Remote backends

There are a couple of things you need to know when using backends that launch workers remotely, meaning not on your machine.

Cross-platform support

Issue: #102.

Currently, it is not possible to run tasks in a remote environment that has a different OS than your local system. The reason is that when pytask sends data to the remote worker, the data contains path objects, pathlib.WindowsPath or pathlib.PosixPath, which cannot be unpickled on a different system.

In general, remote machines are Unix machines which means people running Unix systems themselves like Linux and MacOS should have no problems.

Windows users on the other hand should use the WSL (Windows Subsystem for Linux) to run their projects.

Local files

Avoid using local files with remote backends and use storages like S3 for dependencies and products. The reason is that every local file needs to be send to the remote workers and when your internet connection is slow you will face a hefty penalty on runtime.

Local paths

In most projects you are using local paths to refer to dependencies and products of your tasks. This becomes an interesting problem with remote workers since your local files are not necessarily available in the remote machine.

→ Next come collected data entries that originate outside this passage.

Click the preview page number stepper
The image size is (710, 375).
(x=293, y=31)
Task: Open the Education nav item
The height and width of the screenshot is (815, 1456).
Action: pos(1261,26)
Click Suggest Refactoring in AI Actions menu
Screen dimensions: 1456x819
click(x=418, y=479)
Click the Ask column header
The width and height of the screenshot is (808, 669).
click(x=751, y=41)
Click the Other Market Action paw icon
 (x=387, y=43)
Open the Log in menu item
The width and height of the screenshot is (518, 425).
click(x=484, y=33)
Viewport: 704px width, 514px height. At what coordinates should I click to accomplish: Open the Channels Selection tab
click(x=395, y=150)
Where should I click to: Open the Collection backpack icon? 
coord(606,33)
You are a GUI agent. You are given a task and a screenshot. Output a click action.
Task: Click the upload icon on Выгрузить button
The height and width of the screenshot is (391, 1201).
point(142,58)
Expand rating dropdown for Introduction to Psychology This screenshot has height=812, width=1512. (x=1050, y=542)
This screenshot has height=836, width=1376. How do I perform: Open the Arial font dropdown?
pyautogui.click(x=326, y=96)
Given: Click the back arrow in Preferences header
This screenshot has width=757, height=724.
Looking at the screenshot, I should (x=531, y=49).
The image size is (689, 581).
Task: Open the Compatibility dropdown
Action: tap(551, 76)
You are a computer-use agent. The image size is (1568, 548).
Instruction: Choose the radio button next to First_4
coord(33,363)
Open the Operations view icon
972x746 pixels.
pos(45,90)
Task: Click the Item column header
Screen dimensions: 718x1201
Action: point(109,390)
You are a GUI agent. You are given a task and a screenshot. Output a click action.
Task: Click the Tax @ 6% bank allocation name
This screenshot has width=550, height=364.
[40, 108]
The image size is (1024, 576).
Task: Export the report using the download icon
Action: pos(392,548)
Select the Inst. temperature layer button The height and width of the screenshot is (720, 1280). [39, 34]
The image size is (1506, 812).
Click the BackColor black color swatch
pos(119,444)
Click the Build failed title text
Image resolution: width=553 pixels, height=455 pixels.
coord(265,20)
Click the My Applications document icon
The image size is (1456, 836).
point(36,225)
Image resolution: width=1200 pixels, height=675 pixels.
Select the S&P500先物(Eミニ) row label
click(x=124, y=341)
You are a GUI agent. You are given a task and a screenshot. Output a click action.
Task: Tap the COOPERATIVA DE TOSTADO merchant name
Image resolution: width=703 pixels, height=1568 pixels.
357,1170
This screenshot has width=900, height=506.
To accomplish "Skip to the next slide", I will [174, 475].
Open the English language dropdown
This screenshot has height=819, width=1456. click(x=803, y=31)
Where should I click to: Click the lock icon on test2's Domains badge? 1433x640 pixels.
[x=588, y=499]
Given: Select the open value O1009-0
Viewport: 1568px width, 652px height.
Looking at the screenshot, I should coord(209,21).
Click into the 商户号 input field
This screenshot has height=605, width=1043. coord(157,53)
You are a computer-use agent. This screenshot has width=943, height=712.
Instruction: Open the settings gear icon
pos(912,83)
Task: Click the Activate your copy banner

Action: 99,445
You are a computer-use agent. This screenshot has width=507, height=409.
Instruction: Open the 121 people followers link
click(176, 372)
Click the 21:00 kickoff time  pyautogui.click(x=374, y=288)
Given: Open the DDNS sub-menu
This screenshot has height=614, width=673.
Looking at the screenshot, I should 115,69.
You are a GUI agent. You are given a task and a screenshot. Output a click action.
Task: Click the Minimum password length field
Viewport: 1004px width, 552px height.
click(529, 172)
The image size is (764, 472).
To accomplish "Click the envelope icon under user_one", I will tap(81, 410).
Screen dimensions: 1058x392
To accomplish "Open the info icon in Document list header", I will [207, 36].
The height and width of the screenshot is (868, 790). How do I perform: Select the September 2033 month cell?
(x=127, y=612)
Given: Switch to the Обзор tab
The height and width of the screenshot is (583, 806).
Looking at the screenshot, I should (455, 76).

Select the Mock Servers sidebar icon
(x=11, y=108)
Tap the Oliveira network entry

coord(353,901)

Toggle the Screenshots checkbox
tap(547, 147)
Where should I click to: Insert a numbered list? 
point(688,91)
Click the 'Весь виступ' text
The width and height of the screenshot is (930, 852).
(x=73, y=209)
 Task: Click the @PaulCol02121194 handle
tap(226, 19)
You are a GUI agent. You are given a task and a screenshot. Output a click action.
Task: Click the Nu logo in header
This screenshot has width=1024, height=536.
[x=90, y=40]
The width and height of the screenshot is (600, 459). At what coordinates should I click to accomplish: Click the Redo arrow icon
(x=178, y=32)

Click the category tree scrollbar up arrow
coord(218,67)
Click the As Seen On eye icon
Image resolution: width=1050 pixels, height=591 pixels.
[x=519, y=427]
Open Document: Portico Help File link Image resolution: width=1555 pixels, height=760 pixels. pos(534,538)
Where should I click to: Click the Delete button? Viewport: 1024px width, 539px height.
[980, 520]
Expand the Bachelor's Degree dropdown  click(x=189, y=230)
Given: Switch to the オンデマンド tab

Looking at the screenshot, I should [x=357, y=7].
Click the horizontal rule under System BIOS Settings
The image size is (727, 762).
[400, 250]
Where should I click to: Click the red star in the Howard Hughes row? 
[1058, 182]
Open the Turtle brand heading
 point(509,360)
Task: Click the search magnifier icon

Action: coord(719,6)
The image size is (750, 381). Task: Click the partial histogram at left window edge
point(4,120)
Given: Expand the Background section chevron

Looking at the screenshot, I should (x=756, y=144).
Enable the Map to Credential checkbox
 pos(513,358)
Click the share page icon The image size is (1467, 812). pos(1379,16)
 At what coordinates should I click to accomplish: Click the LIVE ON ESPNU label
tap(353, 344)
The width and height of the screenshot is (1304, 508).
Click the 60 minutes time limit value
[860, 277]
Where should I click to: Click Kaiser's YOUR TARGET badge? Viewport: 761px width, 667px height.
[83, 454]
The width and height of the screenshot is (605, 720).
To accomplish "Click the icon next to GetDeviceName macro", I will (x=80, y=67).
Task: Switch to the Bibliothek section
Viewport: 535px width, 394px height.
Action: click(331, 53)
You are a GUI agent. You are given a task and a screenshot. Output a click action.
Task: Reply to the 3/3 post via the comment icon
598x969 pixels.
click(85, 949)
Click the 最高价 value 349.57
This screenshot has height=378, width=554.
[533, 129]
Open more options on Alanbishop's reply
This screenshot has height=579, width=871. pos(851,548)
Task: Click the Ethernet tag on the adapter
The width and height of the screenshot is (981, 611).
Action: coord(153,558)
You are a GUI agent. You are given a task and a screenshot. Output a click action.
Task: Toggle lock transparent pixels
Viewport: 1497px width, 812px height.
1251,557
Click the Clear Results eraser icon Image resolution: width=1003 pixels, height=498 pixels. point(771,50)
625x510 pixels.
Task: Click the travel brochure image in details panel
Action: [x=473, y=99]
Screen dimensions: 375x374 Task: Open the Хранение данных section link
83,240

pytask-parallel does its best to sync files before the execution to the worker, so you can run your tasks locally and remotely without changing a thing.

In case you create a file on the remote machine, the product will be synced back to your local machine as well.

It is still necessary to know that the remote paths are temporary files that share the same file extension as the local file, but the name and path will be different. Do not rely on them.

Another way to circumvent the problem is to first define a local task that stores all your necessary files in a remote storage like S3. In the remaining tasks, you can then use paths pointing to the bucket instead of the local machine. See the guide on remote files for more explanations.